Un lecteur pressé qui feuilletterait l’ouvrage sur l’étal des libraires pourrait se dire qu’il a entre les mains un énième ouvrage se lamentant sur la décadence de la culture contemporaine, sur l’uniformisation du monde et les effets délétères de la mode. Il n’en est rien. Bien sûr, il prend pour cible (et, de manière plus neutre, comme sujet) nos comportements standardisés et notre conformisme, notre absence de distance par rapport au mouvement de la société et notre manque de recul envers ce que « la société » (c’est-à-dire nous, car il n’y a pas de grand manipulateur) considère, à un moment éphémère donné, comme beau, bien et juste, mais il va beaucoup plus loin – il parle de « l’esprit du temps » et non de « l’air du temps » et les champs d’investigation qui sont les siens sont profondément originaux : l’esthétique des personnes, les parfums, la décoration intérieure, les saveurs, les mots eux-mêmes.

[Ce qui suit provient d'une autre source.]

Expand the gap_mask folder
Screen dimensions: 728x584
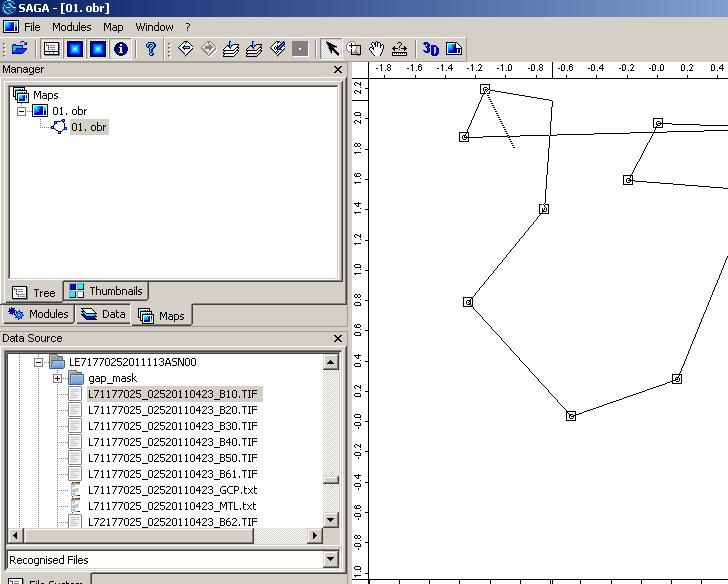(57, 378)
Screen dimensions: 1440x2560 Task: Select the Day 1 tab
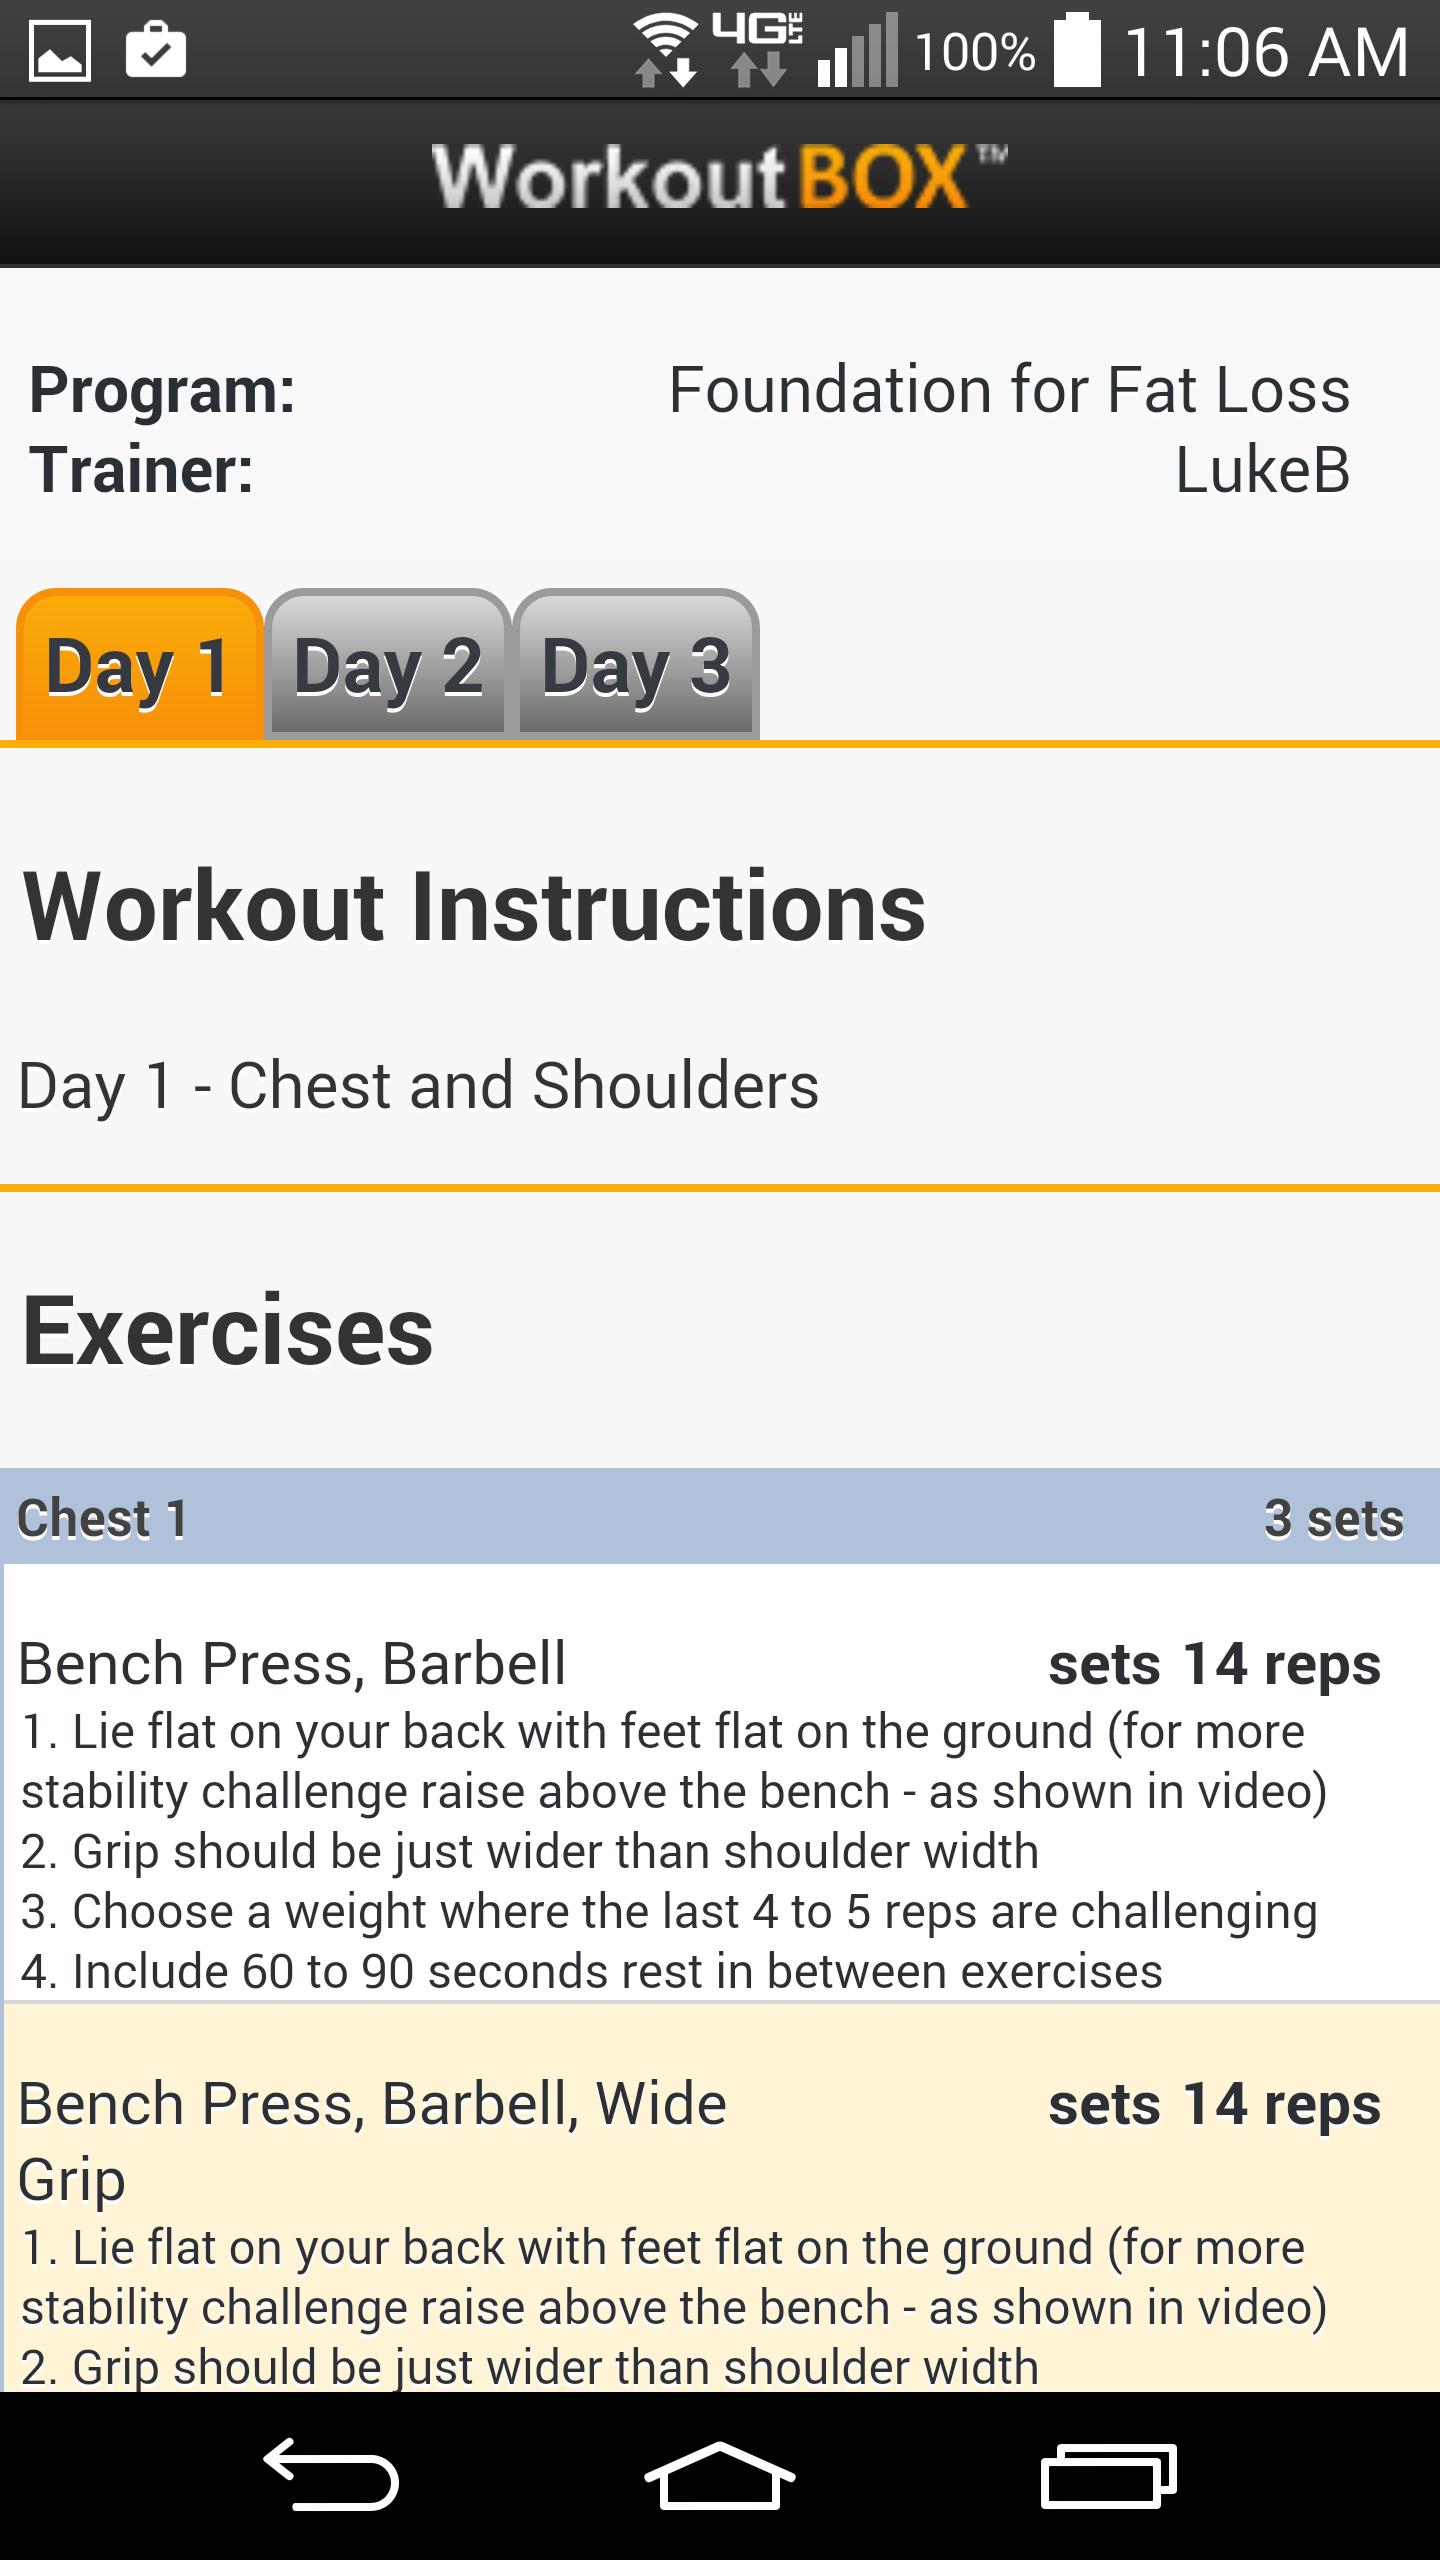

On ne cachera pas le plaisir constant avec lequel on lit ces analyses subtiles, d’une érudition parfois ébouriffante, et le rire salutaire que parfois elles provoquent. La réflexion sur cette « karakoéisation » du monde ne s’achève pas toutefois sur un constat ; elle est également philosophique, voire épistémologique. Bollon se demande, en effet, si le langage en particulier, telle qu’il parle à travers nous, ne nous prive pas de la faculté de penser, parce que nous n’avons plus d’idées nôtres à disposition.
On devra naturellement s’alarmer de tout ce qu’écrit Patrice Bollon, au-delà même du sourire avec lequel il procède et qui rend son ouvrage toujours plaisant et jamais lourd. Mais sa force est de montrer qu’il ne faudrait pas que notre indignation soit esthétique – du moins cette mise en garde est-elle implicite. Ce à quoi peut conduire cette limitation des possibles dans nos goûts, nos phrases, nos comportements, nos idées, c’est à une absence de pensée. Dès lors, nous devenons incapables de comprendre ce qui n’a pas été « forgé » dans une ère culturelle utilisant les mêmes schémas mentaux que nous. Nous ne pouvons concevoir des événements qui dérogent à notre logique – y compris ceux du 11 septembre. Nous ne nous ouvrons plus au réel et nous perdons toute capacité scientifique – qui suppose que nous soyons capables de rompre pour changer de paradigmes – : la réflexion épistémologique est d’ailleurs présente dans l’essai de Patrice Bollon. En même temps, nous devons nous garder de l’attitude de « l’original », de celui qui veut se démarquer, de celui qui n’habite pas son lieu et son temps, de celui qui entend toujours être en décalage et qui, donc, comme le dit l’auteur dans le dernier chapitre sur les « allant de soi », se soustrait au sens commun et devient incompréhensible. Combattre nos premiers mouvements, rectifier notre position lorsque nous nous laissons aller à une prétendue pensée qui vient d’ailleurs, ne pas accepter ce qui paraît évident comme donné de toute éternité, être en alerte à l’égard de tout ce qui peut menacer notre liberté, autant d’attitudes indispensables (et qu’on trouvait déjà, de manière extrême, dans l’œuvre de Paul Valéry). Mais cette liberté philosophique n’est ni affranchissement des règles, ni licence ; elle suppose aussi que nous sachions vivre dans le monde qui est le nôtre.